Escape of lattice water in potassium iron hexacyanoferrate for cyclic optimization in potassium-ion batteries

Potassium iron hexacyanoferrate (Prussian blue [PB]) is a very competitive cathode for potassium-ion batteries due to its 3D robust open framework. However, [Fe(CN)(6)](4-) vacancies and lattice water existed in PB lattices aggravate electrochemical performances. Herein, PBs with different content of vacancies and lattice water are obtained under two synthesis temperatures of 0 degrees C and 25 degrees C. Although K1.36Fe[Fe(CN)(6)](0.74)center dot 0.48H(2)O (PB0) exhibits an outstanding rate capability compared with K1.43Fe[Fe(CN)(6)](0.94)center dot 0.42H(2)O (PB25), PB25 with less defects shows a lower polarization and superior stability than PB0 during the cycle. Fourier transform infrared (FTIR) spectra results show that lattice water can escape from PB lattices during the cycle, which enhances the diffusion of K+ kinetically in the PB structure.
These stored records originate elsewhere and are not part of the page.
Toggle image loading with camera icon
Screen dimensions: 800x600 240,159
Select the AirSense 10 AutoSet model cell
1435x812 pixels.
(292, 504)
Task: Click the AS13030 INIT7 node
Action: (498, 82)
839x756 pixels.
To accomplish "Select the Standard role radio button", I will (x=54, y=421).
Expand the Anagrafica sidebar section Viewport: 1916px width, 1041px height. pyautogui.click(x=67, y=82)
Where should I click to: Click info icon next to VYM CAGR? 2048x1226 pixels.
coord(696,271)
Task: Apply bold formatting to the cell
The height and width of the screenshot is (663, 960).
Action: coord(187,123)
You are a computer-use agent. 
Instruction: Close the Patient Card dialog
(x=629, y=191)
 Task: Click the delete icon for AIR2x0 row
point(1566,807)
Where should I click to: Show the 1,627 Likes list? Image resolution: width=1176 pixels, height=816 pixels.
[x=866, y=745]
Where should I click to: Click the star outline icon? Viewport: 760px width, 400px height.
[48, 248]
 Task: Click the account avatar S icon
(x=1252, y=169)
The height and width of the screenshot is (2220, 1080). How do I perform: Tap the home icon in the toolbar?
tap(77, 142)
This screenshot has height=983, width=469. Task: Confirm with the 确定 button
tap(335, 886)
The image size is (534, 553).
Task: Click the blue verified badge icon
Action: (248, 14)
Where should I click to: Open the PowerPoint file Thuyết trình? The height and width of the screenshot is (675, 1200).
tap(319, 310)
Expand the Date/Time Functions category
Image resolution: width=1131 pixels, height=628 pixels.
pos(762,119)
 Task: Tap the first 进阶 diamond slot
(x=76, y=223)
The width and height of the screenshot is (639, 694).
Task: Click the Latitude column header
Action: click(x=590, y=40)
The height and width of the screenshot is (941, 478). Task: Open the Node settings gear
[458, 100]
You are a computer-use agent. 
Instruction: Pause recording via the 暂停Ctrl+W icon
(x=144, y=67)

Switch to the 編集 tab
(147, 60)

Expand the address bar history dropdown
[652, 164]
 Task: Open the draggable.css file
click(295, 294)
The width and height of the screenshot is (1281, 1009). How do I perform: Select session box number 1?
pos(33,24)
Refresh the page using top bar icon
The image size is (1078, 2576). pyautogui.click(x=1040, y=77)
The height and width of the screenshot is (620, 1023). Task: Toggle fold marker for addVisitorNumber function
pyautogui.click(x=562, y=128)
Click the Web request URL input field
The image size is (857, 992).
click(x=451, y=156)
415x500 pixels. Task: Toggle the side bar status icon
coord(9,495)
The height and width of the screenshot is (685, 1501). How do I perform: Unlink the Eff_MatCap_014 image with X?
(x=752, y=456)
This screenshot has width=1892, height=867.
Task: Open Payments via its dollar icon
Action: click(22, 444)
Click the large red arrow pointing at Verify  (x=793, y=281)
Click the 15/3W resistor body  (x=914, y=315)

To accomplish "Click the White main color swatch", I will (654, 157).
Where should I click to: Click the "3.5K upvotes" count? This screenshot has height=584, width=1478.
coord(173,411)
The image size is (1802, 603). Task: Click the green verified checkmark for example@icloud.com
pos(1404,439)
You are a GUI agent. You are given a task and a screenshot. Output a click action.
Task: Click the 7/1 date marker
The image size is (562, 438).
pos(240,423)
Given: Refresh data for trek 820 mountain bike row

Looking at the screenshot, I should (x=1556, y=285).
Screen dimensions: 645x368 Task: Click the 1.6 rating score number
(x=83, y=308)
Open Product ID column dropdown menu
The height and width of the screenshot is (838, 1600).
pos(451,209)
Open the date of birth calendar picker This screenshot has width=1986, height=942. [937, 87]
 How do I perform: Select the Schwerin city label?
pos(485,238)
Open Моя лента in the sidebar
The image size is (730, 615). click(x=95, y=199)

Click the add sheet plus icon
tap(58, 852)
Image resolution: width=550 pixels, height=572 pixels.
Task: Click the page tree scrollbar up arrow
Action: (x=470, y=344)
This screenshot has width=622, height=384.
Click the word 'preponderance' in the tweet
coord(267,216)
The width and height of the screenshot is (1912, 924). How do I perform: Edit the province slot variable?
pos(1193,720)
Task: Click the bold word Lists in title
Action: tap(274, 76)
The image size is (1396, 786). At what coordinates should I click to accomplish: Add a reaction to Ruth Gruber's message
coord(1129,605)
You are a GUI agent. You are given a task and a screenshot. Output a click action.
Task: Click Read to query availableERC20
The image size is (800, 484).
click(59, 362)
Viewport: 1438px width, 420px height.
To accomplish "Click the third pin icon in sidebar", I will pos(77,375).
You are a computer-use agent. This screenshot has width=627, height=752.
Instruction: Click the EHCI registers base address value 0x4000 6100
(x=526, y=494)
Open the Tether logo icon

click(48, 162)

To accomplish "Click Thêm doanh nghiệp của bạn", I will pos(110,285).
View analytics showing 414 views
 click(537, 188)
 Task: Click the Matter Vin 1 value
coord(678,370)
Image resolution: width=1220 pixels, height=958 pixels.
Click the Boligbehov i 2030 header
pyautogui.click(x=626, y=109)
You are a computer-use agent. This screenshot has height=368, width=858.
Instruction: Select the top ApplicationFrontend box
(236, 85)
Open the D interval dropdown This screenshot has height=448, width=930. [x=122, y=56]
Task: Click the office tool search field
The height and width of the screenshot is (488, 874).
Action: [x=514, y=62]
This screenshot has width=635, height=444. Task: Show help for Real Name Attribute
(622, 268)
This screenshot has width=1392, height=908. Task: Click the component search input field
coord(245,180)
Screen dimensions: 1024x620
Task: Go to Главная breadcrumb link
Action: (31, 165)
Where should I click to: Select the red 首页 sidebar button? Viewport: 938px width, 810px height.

Benefited from this phenomenon, the diffusion coefficient of K+ in vacancy-less PB25 reaches 10(-8) in two reaction platforms. As potassium-ion battery cathodes, PB25 displays higher capacity retention of 86.5% over 1000 cycles at 5C than PB0 with 20.1% capacity retention over 600 cycles. This study provides a new understanding of [Fe(CN)(6)](4-) vacancy and lattice water behavior in K-containing PB structure.